The love affair began with the Nokia 3310. My first cellphone back in what, 2001 or 2002.
The little grey number was easy to use, felt great in the hand and featured the original version of snake with the long pixels chasing the single-pixel.
Three years later I graduated to the Nokia 6670 - the main attraction was its one megapixel camera. Using the Symbian OS was quite a pain (and prompted me to write an article titled 'Too dumb for a smartphone' at the time).
But eventually, used-to ho gaye, and the silver brick became part of me.
Three and a half years later, in the summer of 2008, I finally retired the 6670 due to extreme old-age issues. I bought another Nokia - this time an N82.
I wasn't happy about it for multiple reasons: it was too bulky, too ugly, had no choice of colour (there was silver - which would look exactly like the one I had used for 3 years and black, which I opted for though it wasn't much of an option).
This phone, sadly, served me for just about 18 months before the keypad conked out. After two cycles of repair I decided it was too much of a bother - kya karein ab?
Well, God heard my prayers as suddenly I received a gift.
"You tell me: iPhone or Blackberry?"
Well, it was a no-brainer for me and today I am the proud owner of an iPhone 3GS.
I'm sorry, but I simply do not see myself using a Nokia - again.

Life has changed after the iPhone in many small ways. The first two weeks I was paranoid about losing it, dropping it or scratching it. Now the iPhone's grown on me and feels safe in my hands.
For the first time in years I actually play games. The iPhone games are way cooler than anything I ever saw on Nokia. My current favourites include Paper Toss, Monkey and Fall Down. All absolutely free, on iStore.
And oh, Bubble Wrap - there is a special childish pleasure in popping the bubbles on the screen with your finger, as opposed to using up and down keys, to do the same.
The second great thing is I purged my mailbox of at least 2 dozen mailers I barely ever read. The reason I did this is data plans on iPhone are expensive and I don't want to pay for mbs and gbs of PR mail and random news from here and there.

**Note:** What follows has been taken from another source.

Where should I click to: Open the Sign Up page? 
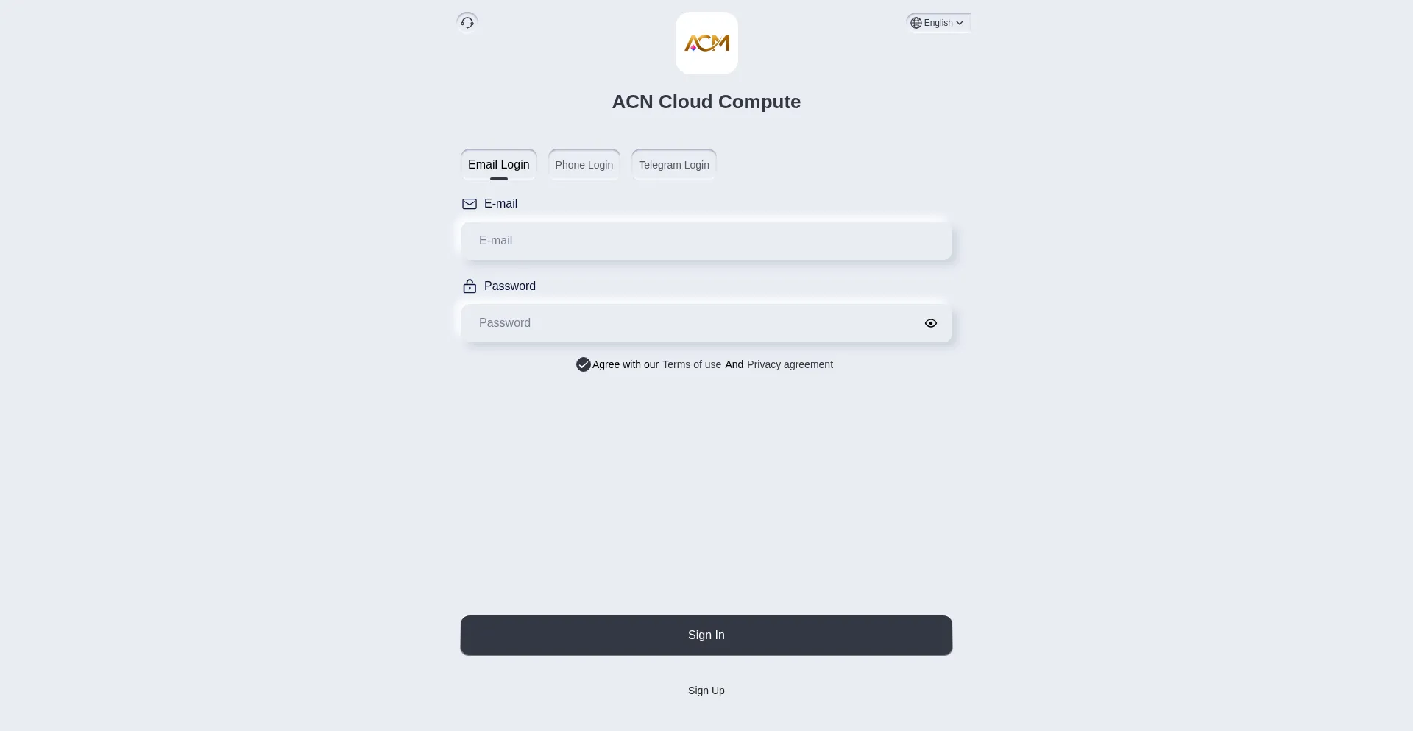(706, 691)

In the process, I've reduced email stress on myself - considerably.
Using iPhone as a wireless device is also simply great. Esp now that wireless is available in more and more places (home, office, some public places). That should only get better.
Typing messages on the iPhone - took a little getting used to, but easy enough.
My one grouse is the camera. I think the N82 took far better pictures and in 5 megapixels. So I keep the N82 in my purse - and use it as a camera :)
Poor Nokia, things are not looking too good for them. Businessweek magazine reports: lacking a hit handset in the smartphone category, its profit margins are falling.
And in India, there are too few Apple users to even blame (thanks to the pricing). Go to any shop selling phones and people are walking in and asking for handsets like LG Icecream and Samsung Corby by name.
Nokia's number series has become so very confusing - it's perhaps time they gave some of those phones a naamkaran. And made it easier for us all.
Nokia is still a market leader in the lower end handsets. But there too companies like Micromax are coming in aggressively with high end features at very competitive rates.
It's time for Nokia to go back into the laboratory and come up with something that make you want to chuck what you have and buy a new one. Imagine a stunningly good-looking girl with an IQ of 180 - but in the form of a phone.
I don't know what it could be. Maybe a jellyphone which takes the shape of your hand. Maybe the slimmest phone in the world. Maybe an indestructible phone, a handset which will not break - no matter what.
Just a few crazy ideas. I am sure there are designers and engineers out there can come up with much better.
Because product lifecycles are getting shorter and shorter. If you're not dreaming 'what next', 'what more', your brand is one step closer to the grave.
Nokia still enjoys tremendous goodwill, and marketshare. But it needs some stardust to sprinkle on consumers. To work its magic spell, to mesmerise us into saying "lena to Nokia hi hai, question is 'which model'!"